╭─ INFORMATION GIVEN

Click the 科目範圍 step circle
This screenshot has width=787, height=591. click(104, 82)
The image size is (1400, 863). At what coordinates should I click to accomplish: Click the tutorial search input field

╰─
╭─ INFORMATION GIVEN

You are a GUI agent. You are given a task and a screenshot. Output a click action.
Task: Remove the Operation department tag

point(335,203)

╰─

# WORK INSTRUCTIONS
In the listing above, the lines from the one containing "Click the 科目範圍 step circle" through the one containing "The image size" must be set down exactly, with no other lines.

# TASK OUTPUT
Click the 科目範圍 step circle
This screenshot has width=787, height=591. click(104, 82)
The image size is (1400, 863). At what coordinates should I click to accomplish: Click the tutorial search input field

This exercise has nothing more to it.